False allegations of sexual assault are rare, occurring at the same rate as any other crime. But in politics, false allegations are currency. To deny this is naive and disingenuous. By playing judge, jury and executioner, Gillibrand and her hysterical mob (yeah, I said it) have accomplished nothing beyond handing a loaded weapon to the worst elements of the other side. Empowering the enemy in the War on Women is inexcusable and should not be condoned.
The backlash is building. Men everywhere are terrified than minor encounters from a different time, a different life, will come back to haunt them, while allowing no recourse to defend themselves. After what happened to Franken, no one is safe from baseless, unexamined charges, and many men have decided to avoid being alone with ANY women. And this attitude, this blowback, is detrimental to women too.
Al Franken chose to respect the anonymous women who came forward, acknowledging how his actions might have affected them. He apologized, because that’s what you do when someone says you’ve wronged them. He never admitted to anything. His accuser never said he touched her in that picture — her own words were “as if” — but the outrage took on a life of its own. Women everywhere insisted he had confessed and demanded that his head should roll. If Franken had denied it and not apologized, not shown deference and respect for the women who came forward, he would likely still have his job, and his name would be cleared by an investigation.
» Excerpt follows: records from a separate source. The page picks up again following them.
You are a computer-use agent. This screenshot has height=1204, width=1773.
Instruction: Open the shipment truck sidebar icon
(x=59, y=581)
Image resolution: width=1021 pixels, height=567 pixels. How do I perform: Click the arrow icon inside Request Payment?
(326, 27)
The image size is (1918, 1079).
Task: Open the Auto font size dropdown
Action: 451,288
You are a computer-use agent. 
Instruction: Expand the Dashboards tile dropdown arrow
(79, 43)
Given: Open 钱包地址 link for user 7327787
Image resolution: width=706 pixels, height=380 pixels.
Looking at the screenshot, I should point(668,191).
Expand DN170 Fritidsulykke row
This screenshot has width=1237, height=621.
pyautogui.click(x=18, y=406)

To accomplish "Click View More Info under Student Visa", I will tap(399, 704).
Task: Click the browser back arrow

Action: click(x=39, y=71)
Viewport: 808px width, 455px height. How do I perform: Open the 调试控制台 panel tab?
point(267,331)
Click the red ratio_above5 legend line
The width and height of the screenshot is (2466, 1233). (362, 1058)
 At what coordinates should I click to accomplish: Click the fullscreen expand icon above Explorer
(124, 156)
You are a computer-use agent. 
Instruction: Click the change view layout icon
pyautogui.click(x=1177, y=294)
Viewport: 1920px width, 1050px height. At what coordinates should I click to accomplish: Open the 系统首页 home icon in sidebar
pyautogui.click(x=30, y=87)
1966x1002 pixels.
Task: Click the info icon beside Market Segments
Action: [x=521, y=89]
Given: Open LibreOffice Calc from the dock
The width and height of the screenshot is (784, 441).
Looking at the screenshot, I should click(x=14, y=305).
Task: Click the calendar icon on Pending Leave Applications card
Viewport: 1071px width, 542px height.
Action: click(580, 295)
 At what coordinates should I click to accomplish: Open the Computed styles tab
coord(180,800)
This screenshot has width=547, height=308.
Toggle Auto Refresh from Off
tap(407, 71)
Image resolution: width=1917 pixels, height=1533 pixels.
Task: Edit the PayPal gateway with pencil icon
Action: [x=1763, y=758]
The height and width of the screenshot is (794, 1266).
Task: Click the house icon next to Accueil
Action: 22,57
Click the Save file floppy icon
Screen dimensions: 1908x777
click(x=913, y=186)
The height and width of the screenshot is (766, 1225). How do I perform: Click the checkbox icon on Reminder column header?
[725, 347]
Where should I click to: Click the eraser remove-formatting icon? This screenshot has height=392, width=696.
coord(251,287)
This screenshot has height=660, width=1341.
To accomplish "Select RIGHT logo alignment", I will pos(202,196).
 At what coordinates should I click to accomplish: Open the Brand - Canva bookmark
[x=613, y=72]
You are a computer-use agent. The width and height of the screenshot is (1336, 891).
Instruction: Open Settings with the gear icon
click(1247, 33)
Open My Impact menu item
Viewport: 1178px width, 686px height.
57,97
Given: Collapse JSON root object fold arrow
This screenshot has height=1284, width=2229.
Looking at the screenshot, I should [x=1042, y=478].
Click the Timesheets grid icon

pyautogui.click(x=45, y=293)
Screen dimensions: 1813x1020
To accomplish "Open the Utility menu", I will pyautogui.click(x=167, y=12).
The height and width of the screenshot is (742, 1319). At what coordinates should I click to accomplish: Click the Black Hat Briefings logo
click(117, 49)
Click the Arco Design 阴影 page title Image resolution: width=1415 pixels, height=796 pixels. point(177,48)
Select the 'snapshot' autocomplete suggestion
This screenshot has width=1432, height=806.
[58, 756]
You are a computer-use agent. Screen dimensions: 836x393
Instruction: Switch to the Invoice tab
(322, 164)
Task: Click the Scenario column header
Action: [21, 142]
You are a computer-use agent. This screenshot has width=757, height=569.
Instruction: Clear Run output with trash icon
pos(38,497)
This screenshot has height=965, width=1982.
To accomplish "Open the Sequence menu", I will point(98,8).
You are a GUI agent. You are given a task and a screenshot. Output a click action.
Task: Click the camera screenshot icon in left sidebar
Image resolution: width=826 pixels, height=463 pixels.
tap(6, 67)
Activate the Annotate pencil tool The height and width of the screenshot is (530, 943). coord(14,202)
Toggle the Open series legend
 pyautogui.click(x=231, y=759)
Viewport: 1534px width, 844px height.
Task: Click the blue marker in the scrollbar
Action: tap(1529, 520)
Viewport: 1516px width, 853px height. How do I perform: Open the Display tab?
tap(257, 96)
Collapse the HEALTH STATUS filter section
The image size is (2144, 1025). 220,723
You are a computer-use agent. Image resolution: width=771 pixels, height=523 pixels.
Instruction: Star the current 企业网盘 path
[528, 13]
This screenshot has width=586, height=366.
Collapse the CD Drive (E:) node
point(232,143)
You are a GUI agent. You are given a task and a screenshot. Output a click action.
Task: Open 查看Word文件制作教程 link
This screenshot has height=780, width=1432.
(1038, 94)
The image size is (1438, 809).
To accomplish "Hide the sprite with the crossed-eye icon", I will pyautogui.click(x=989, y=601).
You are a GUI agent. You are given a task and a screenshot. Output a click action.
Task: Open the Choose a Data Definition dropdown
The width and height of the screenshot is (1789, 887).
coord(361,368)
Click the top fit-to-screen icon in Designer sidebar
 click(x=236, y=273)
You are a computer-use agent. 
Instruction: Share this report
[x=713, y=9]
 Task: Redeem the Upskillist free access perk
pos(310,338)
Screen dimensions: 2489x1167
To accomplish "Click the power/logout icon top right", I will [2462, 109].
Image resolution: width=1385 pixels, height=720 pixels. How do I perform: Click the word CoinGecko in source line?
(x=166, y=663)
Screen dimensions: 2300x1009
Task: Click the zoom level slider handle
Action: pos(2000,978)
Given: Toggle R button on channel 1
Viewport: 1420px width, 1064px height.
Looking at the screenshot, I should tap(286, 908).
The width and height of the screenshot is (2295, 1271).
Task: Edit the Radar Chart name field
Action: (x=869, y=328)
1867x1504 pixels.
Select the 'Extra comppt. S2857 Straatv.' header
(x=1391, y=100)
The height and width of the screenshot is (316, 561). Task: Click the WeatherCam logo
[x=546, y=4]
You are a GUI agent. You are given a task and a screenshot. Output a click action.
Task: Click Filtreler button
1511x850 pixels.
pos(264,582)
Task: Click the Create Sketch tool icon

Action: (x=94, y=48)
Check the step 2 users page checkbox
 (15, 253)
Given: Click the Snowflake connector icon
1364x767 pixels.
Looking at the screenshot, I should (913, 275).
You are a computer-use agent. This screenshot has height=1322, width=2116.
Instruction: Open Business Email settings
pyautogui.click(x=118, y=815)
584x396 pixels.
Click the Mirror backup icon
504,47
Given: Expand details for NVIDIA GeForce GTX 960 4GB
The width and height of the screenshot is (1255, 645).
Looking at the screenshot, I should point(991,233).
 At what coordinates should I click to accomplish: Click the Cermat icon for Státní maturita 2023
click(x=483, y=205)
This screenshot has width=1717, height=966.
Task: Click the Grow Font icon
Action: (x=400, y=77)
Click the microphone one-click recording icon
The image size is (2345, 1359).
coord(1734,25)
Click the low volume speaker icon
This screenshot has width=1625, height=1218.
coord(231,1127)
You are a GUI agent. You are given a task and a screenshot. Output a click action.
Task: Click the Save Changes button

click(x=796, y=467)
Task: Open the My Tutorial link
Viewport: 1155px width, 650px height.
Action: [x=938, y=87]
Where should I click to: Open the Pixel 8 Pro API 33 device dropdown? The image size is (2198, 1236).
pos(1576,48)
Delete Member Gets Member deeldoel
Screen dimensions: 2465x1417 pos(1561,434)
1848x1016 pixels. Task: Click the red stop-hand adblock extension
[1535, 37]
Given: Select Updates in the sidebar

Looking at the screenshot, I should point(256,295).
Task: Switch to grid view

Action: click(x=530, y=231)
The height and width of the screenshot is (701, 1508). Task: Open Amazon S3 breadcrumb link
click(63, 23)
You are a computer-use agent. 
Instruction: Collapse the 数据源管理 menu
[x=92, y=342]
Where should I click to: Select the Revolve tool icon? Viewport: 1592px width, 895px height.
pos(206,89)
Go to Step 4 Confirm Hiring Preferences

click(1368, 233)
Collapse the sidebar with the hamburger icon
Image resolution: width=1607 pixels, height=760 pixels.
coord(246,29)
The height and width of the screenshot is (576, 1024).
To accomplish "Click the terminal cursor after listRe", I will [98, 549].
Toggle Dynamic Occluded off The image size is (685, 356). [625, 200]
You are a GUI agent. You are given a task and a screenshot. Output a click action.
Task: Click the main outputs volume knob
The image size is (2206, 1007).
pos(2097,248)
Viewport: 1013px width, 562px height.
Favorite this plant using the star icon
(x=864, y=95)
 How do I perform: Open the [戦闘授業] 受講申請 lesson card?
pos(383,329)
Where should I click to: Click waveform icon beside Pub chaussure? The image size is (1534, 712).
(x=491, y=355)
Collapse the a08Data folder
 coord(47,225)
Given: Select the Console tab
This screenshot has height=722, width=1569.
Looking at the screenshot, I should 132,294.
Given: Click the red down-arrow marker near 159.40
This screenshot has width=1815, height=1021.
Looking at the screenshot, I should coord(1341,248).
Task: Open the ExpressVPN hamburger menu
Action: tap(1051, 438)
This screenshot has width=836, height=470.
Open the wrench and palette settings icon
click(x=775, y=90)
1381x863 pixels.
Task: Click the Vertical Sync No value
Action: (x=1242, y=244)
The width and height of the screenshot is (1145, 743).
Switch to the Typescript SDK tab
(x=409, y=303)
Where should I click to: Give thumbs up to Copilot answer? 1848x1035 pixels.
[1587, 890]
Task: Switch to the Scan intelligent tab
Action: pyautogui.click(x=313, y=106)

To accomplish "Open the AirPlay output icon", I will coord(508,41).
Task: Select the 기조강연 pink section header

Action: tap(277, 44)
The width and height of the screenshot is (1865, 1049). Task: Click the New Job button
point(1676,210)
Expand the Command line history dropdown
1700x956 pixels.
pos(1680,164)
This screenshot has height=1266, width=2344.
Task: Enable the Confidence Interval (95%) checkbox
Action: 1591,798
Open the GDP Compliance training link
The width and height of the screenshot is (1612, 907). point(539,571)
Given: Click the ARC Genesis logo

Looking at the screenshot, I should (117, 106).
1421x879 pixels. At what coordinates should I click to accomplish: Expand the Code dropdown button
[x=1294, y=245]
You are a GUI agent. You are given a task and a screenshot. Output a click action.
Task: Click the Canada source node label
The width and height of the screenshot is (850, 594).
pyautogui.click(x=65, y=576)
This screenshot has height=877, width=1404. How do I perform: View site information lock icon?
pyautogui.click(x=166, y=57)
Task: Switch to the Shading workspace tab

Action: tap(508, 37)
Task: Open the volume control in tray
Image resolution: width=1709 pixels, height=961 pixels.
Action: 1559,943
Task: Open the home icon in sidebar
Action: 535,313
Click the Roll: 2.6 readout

My abuser, like Trump, chose to brazen it out and deny everything, no matter how many incredible lies he had to tell. (In one version, I faked injuries to “frame” him.) And as with Trump, it worked. To this day he maintains that I brought it on myself and he did nothing wrong. He has suffered no consequences, not legal, not social, not professional. Like many victims, all of the fallout has fallen on me.
Gillibrand has made it clear that latter approach is far preferable, that it’s better to stonewall, deny, and smear the silence breakers instead of expressing empathy and acknowledging accountability. This makes women everywhere less likely to be believed, and gives cover to men who refuse to take responsibility for their actions.
Gillibrand once had a bright future, but now, like Franken, her name will forever be associated with a witch hunt that backfired on the very people who led it.
I welcome this new paradigm where women are given the benefit of the doubt and not dismissed out of hand as vengeful drama queens. I’m tired of others controlling my narrative, and I’m grateful for this new environment that allows me to finally take ownership of my own story.
I’ve told very few people what happened to me, because I’m free now and it doesn’t matter anymore. My bones have knit, my psyche has mended, my identity finally reclaimed. Friends from my old life might not believe me, but they can think what they want, because in my new life I’m surrounded by wonderfully supportive friends who would have.
Like many women also speaking up, I resent that minor indignities such as those Franken stands accused of have been elevated and now overshadow the violence and retaliation suffered by real victims. The sacrifice of Al Franken has done real damage to to the credibility and sustainability of the burgeoning #MeToo movement. That’s a real tragedy.
Read my previous essay on the subject:
Sometimes It’s Just Bad Behavior
What if we said “Listen to Women” instead of “Believe Women”? Allegations should be investigated like any other crime.
P.S. Someone tell Kirsten Gillibrand that we will never have the “moral high ground” as long as people like her keep relitigating the 90’s. Donald Trump has introduced doubt to a new generation who did not live through the travesty of impeachment, and Gillibrand is complicit. Those of us who were there understand that Ken Starr left no stone unturned. If it’s not in the report, it wasn’t remotely credible.